Dataset entries
— BEGIN —

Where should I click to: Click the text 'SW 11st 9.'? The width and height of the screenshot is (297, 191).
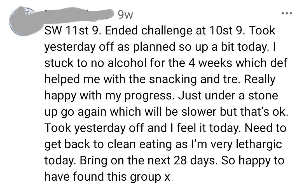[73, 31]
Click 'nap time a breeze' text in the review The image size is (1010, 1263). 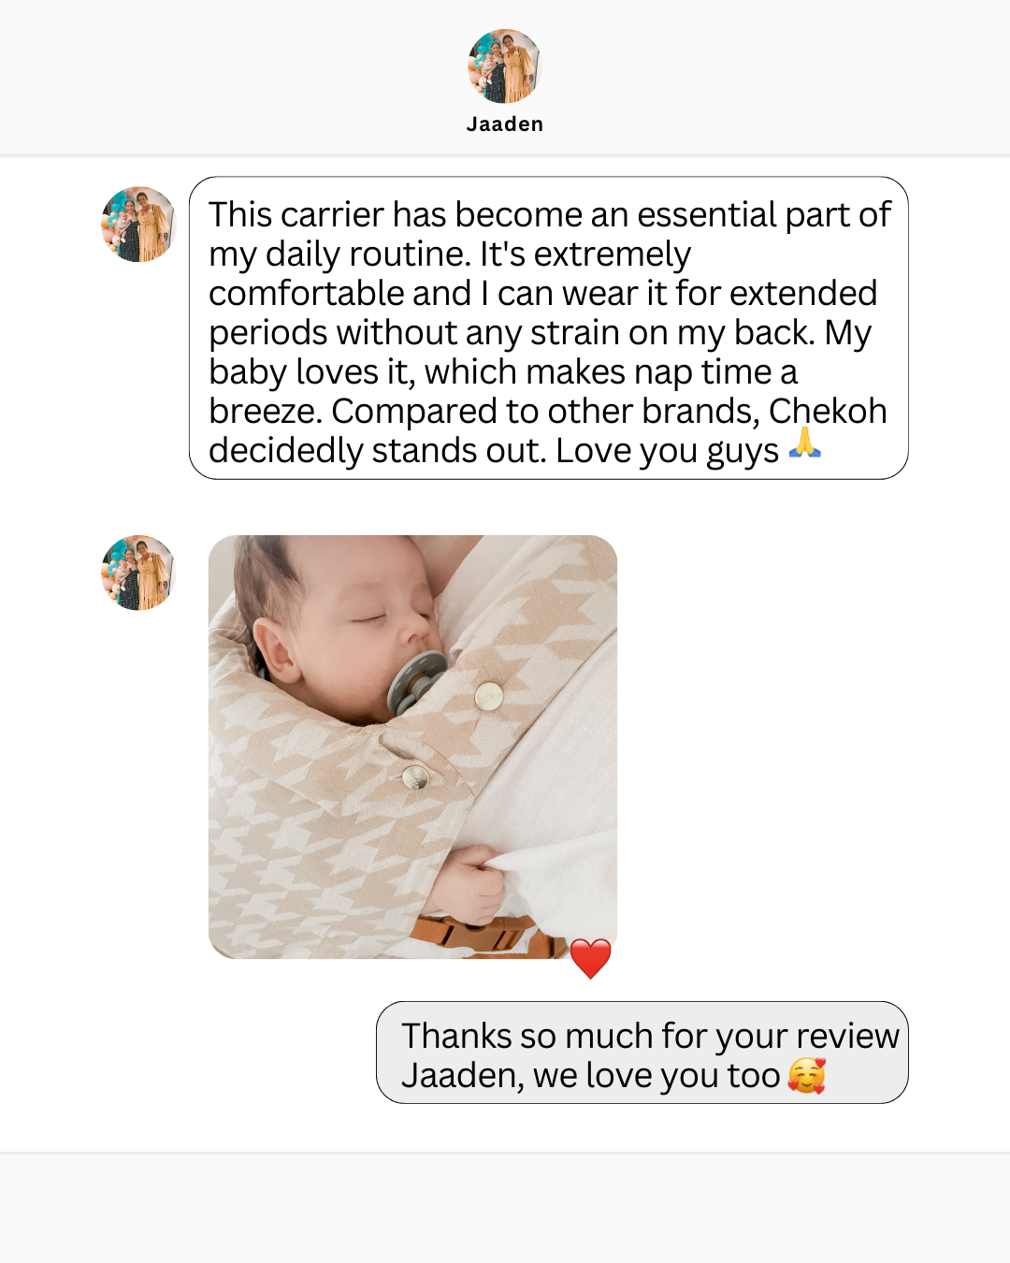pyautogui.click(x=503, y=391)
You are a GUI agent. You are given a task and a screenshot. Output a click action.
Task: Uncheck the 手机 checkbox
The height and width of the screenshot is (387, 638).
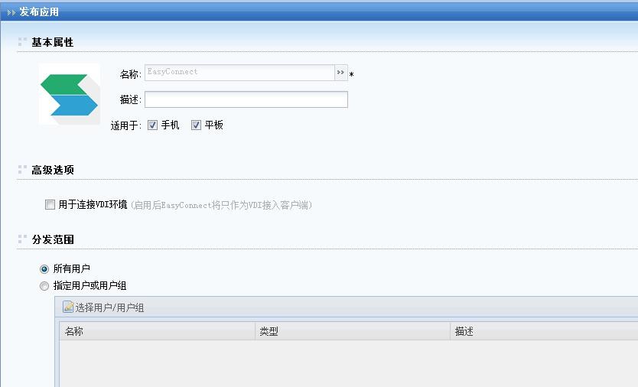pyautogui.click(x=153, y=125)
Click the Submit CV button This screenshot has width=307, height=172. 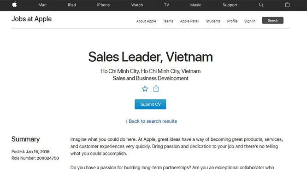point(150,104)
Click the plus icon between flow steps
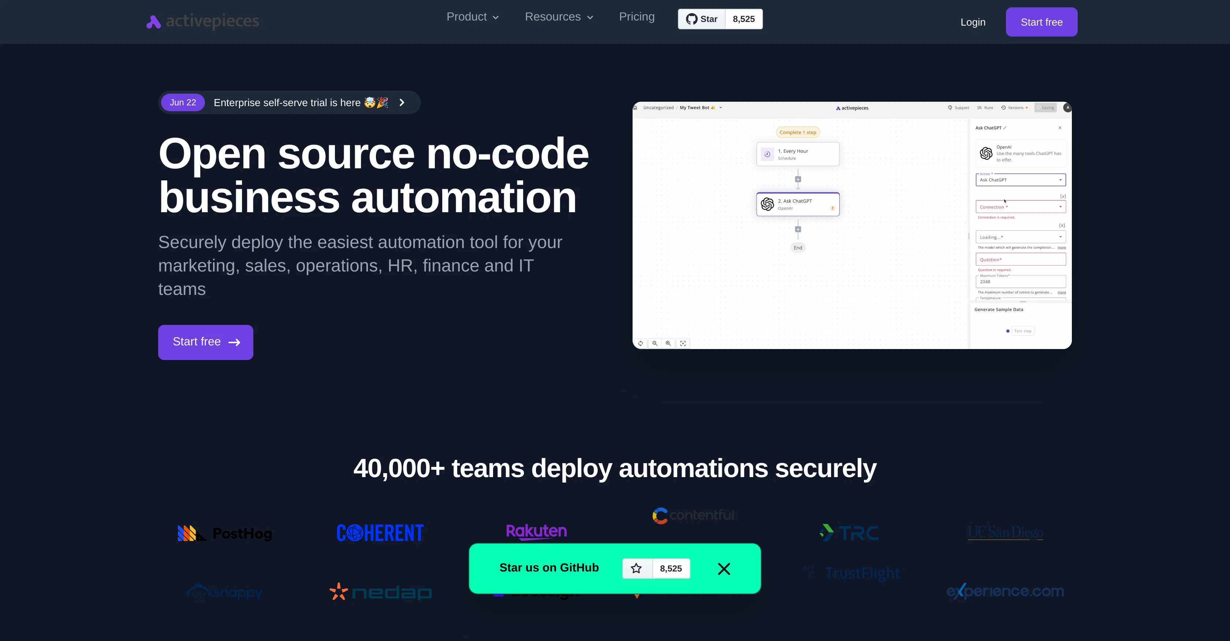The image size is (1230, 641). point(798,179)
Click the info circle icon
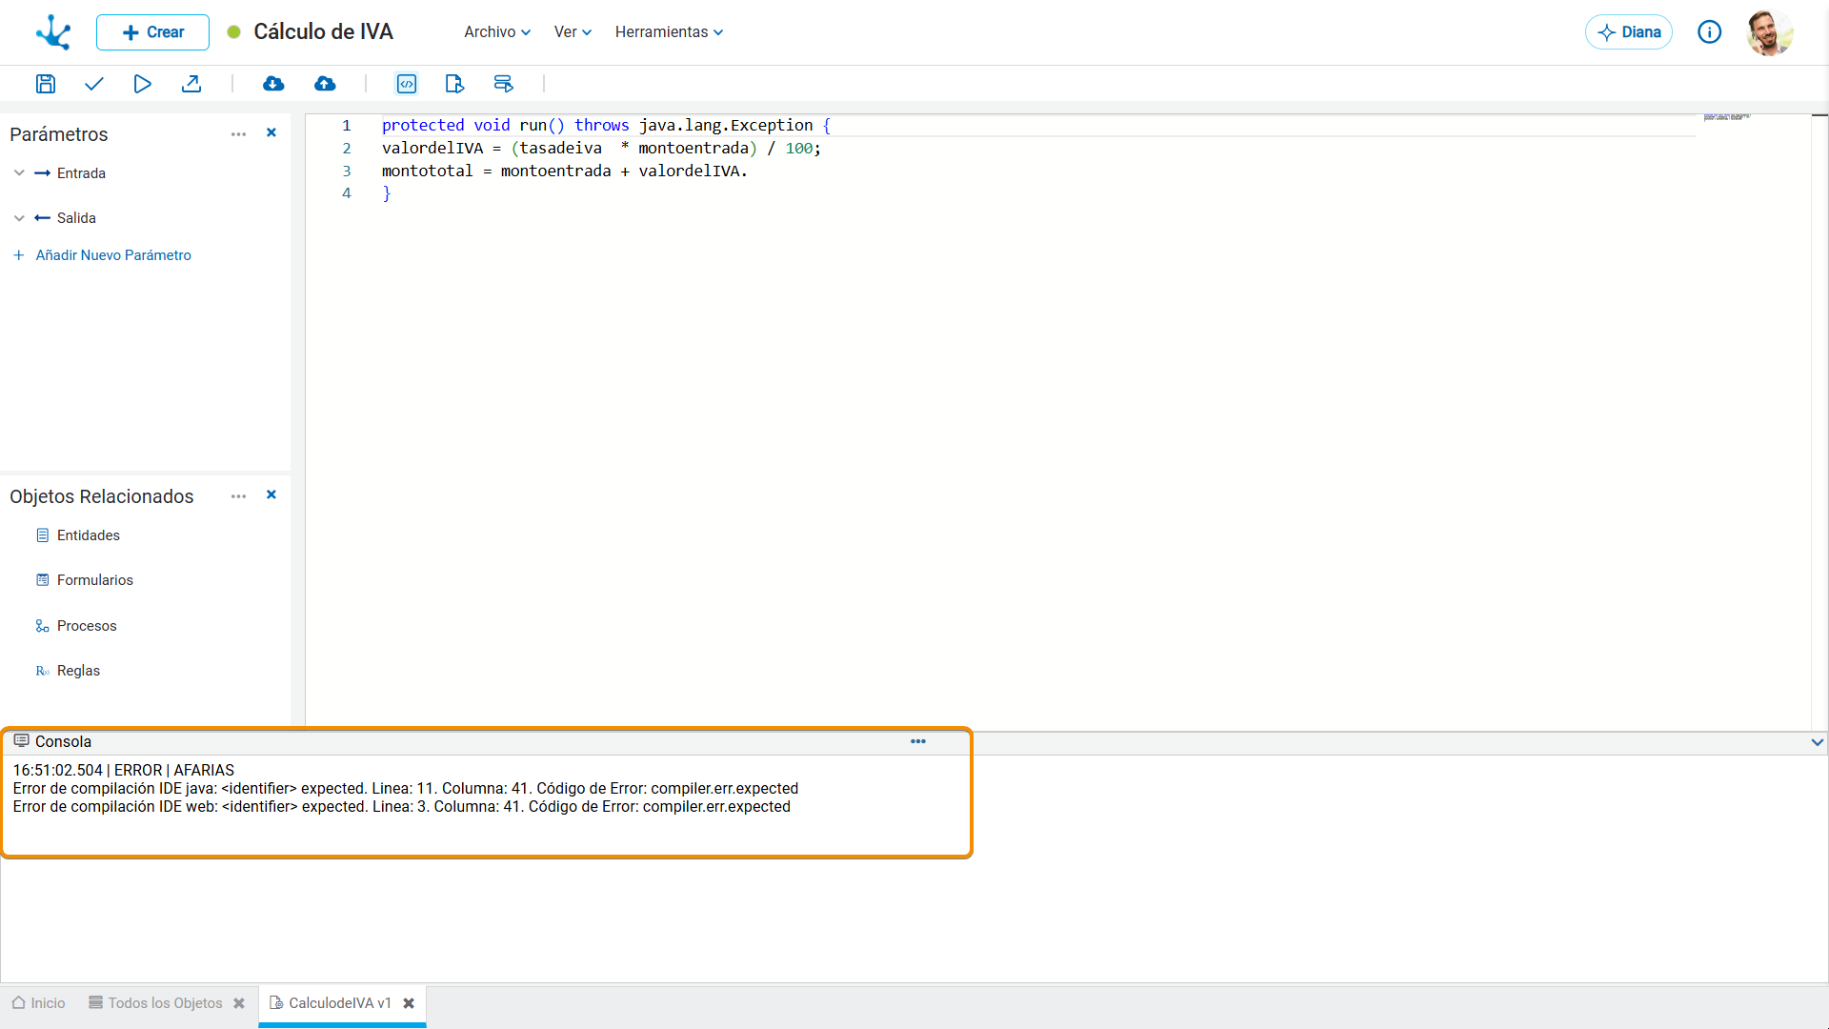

— END —

◆ STATED GOAL: Write out again the part that opens with the line containing "Click the plus icon between flow steps" and runs to the end of the items, leaving out the pictures. Swap "icon" for "symbol" and keep everything else unchanged.

◆ EXPECTED ANSWER:
Click the plus symbol between flow steps
The image size is (1230, 641). point(798,179)
Click the info circle symbol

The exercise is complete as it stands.